>>>>

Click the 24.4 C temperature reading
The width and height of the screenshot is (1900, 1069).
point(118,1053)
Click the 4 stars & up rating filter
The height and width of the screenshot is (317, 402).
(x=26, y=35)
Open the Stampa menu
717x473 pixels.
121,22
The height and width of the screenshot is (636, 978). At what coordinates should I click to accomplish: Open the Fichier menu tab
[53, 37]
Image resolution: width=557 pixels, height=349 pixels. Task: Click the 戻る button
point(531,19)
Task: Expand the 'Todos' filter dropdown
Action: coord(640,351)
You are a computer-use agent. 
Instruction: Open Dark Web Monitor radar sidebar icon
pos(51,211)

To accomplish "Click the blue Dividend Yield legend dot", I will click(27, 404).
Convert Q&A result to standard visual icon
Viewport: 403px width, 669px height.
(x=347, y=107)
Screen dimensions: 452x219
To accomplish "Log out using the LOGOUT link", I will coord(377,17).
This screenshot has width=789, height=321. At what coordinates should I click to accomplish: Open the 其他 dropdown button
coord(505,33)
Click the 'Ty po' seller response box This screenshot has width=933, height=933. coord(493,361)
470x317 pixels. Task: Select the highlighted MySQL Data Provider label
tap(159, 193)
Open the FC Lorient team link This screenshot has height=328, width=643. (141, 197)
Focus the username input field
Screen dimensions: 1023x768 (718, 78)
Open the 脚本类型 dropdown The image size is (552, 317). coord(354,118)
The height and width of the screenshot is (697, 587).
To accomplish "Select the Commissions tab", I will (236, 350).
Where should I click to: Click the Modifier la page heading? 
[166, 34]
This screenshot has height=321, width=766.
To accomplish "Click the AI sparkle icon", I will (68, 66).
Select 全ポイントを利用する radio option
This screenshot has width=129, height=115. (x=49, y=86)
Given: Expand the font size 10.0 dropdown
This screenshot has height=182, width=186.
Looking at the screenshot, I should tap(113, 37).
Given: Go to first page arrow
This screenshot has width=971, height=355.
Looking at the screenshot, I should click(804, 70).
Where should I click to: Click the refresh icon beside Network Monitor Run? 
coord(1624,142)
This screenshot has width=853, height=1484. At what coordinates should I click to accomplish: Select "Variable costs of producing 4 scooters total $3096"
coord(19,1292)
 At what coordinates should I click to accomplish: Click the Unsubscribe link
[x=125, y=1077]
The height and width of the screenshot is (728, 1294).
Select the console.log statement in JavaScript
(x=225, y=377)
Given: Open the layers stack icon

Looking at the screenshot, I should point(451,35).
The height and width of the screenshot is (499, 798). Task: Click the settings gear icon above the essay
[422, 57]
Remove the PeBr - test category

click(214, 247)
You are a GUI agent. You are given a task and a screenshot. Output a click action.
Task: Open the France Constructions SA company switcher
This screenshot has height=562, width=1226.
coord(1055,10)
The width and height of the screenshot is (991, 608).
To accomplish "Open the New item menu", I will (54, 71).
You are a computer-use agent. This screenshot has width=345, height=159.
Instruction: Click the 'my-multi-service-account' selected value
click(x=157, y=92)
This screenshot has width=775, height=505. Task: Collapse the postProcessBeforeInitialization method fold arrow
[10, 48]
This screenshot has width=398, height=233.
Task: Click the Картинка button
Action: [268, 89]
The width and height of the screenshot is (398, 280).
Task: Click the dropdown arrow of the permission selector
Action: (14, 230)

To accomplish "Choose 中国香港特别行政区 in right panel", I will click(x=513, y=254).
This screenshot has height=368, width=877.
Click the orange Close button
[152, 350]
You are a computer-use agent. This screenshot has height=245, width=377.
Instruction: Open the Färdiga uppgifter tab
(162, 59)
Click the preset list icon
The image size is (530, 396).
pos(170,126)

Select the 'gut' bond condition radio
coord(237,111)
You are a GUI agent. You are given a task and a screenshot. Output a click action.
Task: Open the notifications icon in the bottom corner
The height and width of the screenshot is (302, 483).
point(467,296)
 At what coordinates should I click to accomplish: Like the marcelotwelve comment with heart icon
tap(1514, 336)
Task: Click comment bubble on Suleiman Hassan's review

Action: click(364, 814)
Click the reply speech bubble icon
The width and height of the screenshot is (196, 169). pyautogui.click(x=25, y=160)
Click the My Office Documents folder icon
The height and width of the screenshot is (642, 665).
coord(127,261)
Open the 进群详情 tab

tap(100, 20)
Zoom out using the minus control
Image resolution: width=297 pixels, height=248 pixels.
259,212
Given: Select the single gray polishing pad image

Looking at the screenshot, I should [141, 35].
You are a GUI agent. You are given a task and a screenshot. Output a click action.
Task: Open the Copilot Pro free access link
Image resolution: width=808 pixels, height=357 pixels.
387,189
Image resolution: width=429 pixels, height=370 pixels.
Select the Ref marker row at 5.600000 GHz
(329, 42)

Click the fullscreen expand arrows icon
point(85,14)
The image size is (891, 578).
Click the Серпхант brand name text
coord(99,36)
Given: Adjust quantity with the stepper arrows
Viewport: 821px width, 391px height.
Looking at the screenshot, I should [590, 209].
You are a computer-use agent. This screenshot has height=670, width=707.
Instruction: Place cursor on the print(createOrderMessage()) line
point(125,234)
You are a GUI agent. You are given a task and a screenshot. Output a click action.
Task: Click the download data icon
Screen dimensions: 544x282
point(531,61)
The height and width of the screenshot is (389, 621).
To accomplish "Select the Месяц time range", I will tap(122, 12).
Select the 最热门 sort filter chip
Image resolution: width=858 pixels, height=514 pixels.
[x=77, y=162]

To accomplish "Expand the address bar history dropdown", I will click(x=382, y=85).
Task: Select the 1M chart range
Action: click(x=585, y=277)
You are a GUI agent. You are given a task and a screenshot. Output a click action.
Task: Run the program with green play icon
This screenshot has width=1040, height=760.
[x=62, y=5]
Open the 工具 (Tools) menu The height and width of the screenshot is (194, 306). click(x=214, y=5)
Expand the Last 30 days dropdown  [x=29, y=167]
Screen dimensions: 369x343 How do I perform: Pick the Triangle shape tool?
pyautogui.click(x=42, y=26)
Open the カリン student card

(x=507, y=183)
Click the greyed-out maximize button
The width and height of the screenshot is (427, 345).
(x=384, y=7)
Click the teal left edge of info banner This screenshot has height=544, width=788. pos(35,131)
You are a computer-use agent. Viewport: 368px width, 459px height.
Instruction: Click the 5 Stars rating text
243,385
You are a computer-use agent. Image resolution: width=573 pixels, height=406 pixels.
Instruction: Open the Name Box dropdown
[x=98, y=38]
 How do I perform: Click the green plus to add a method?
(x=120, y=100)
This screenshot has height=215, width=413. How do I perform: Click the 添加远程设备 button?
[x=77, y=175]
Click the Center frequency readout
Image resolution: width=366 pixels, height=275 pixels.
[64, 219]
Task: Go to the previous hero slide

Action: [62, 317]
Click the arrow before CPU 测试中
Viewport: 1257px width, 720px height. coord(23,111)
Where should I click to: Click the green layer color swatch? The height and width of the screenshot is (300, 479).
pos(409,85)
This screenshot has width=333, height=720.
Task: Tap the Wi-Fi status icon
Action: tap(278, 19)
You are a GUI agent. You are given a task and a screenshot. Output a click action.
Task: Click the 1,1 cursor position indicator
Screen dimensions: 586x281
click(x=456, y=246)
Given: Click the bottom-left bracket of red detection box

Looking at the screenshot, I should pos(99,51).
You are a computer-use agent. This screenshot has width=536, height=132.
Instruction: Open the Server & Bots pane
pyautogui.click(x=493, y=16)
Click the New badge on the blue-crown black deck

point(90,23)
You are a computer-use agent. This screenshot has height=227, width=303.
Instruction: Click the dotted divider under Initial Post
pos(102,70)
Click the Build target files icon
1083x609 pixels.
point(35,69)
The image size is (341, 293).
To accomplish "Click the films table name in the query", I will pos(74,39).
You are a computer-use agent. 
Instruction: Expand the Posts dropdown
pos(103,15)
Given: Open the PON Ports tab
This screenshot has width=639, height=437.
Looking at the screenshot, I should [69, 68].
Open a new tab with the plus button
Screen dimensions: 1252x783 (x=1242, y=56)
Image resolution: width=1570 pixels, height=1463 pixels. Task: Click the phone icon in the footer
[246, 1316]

<<<<

Keep to the lines from the one containing "Click the arrow before CPU 测试中" to the end of the entries above, and retype them exactly.

Click the arrow before CPU 测试中
Viewport: 1257px width, 720px height. coord(23,111)
Where should I click to: Click the green layer color swatch? The height and width of the screenshot is (300, 479).
pos(409,85)
This screenshot has width=333, height=720.
Task: Tap the Wi-Fi status icon
Action: tap(278, 19)
You are a GUI agent. You are given a task and a screenshot. Output a click action.
Task: Click the 1,1 cursor position indicator
Screen dimensions: 586x281
click(x=456, y=246)
Given: Click the bottom-left bracket of red detection box

Looking at the screenshot, I should pos(99,51).
You are a computer-use agent. This screenshot has width=536, height=132.
Instruction: Open the Server & Bots pane
pyautogui.click(x=493, y=16)
Click the New badge on the blue-crown black deck

point(90,23)
You are a computer-use agent. This screenshot has height=227, width=303.
Instruction: Click the dotted divider under Initial Post
pos(102,70)
Click the Build target files icon
1083x609 pixels.
point(35,69)
The image size is (341, 293).
To accomplish "Click the films table name in the query", I will pos(74,39).
You are a computer-use agent. 
Instruction: Expand the Posts dropdown
pos(103,15)
Given: Open the PON Ports tab
This screenshot has width=639, height=437.
Looking at the screenshot, I should [69, 68].
Open a new tab with the plus button
Screen dimensions: 1252x783 (x=1242, y=56)
Image resolution: width=1570 pixels, height=1463 pixels. Task: Click the phone icon in the footer
[246, 1316]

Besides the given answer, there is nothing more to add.